There is a world of difference between the kind of mandatory atheism that were attempted in Cambodia, Soviet Russia and Nazi Germany and the kind of state atheism that is proposed by secularists. The first is an attempt at thought control – criminalizing certain types of beliefs as being non-harmonious with the interest of the state and punishing any kind of expression of those beliefs. The second is the prescription of a stance toward religion by the state – a refusal to recognize the supremacy of any supernatural belief as worthy of state sanction. The difference between these two positions is akin to the difference between eating at a vegetarian restaurant and murdering anyone who’s ever had a hamburger (albeit inverted – and I’m not likely to do either).
As a committed secularist (not to mention a decent, feeling person) I am an ardent supporter of the principle of freedom of conscience and belief. The punishment of thoughtcrime was, for me, one of the most chilling aspects of Orwell’s masterpiece 1984 – one did not even have to do something to merit punishment; one only had to betray a thought that didn’t meet official approval and one was subject to torture. Hand in hand with the idea of freedom of conscience must be freedom of expression – to me, the most important and least negotiable of the fundamental human freedoms. Every human person has the right to be sovereign in her/his own head, and should be allowed to civilly discuss and disagree with even our most closely-held ideals – it is the only path toward freedom and progress.
If this wasn’t a compelling enough reason to oppose the caricature of secularism that is mandatory state-sponsored atheism, there’s also the fact that it doesn’t work:
One of the last great efforts at state-sponsored atheism is a failure. And not just any kind of failure. China has enforced its anti-religion policy through decades of repression, coercion and persecution, but the lack of success is spectacular, according to a major new study. No more than 15 percent of adults in the world’s most populous country are “real atheists;” 85 percent of the Chinese either hold some religious beliefs or practice some kind of religion, according to the Chinese Spiritual Life Survey.

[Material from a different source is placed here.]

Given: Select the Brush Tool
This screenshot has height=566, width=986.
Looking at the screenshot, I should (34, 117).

Members of the Chinese Communist Party and Youth League are required to be atheists, yet 17 percent of them self-identified with a religion, and 65 percent indicated they had engaged in religious practices in the last year, reported sociologist Fenggang Yang of Purdue University, a lead researcher in the project.

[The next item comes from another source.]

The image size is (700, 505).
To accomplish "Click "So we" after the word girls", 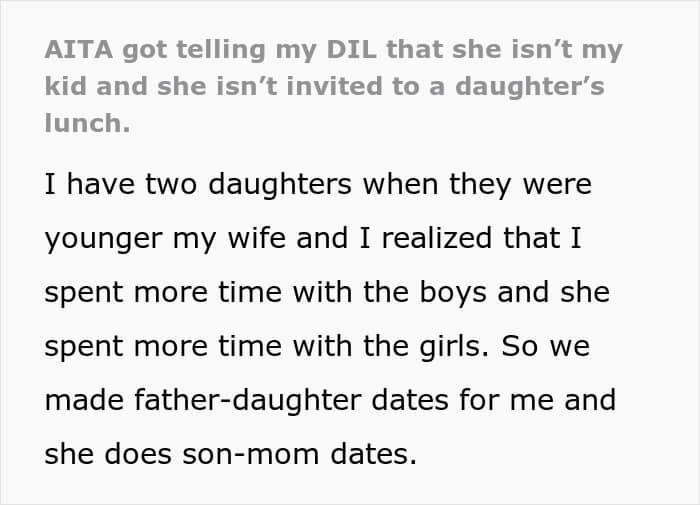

What’s interesting is that a place like China, which has been officially anti-theist for more than a generation, has much higher rates of religious belief than places like Denmark or Sweden (or even my homeland of Vancouver), with their strictly secular attitudes toward religion. It somewhat reminds me of a poem I read on a bus in Toronto about two dogs who strain at the leash, yearning for freedom, until the leash is removed. The dogs, newly freed, are content to stay where they were. Of course, in this example, religion is closer to a leash than it is to freedom, but mandatory atheism is not much preferable to state religion.
Defenders of the faith will be quick to seize upon results like the ones found in the study as evidence to support the conjecture that faith is an organic part of being human – that our brains are “wired” to believe in some kind of god. These results do not show any such thing. I’m more inclined to believe that if there is any connection between brains and faith, it is that we have a tendency to invent explanations for strange phenomena, irrespective of how plausible those explanations are (bump in the night? must be a ghost). What they do suggest is that religion cannot be abolished by simply making it illegal.
Personally I am relieved to know that mandatory atheism in China isn’t working. Compelling people to hold a certain belief is an immensely evil act, whether that belief is religious or anti-religious. While it’s disappointing that people are turning toward religion, China is a place that places great value in ancient wisdom and tradition as opposed to science and reason. Atheism is the result of a refusal to accept antiquity and authority as legitimate paths to truth – once those props are gone, religious and other supernatural beliefs are left without anything to hold them up. This is not a process that can be forced on someone; only encouraged.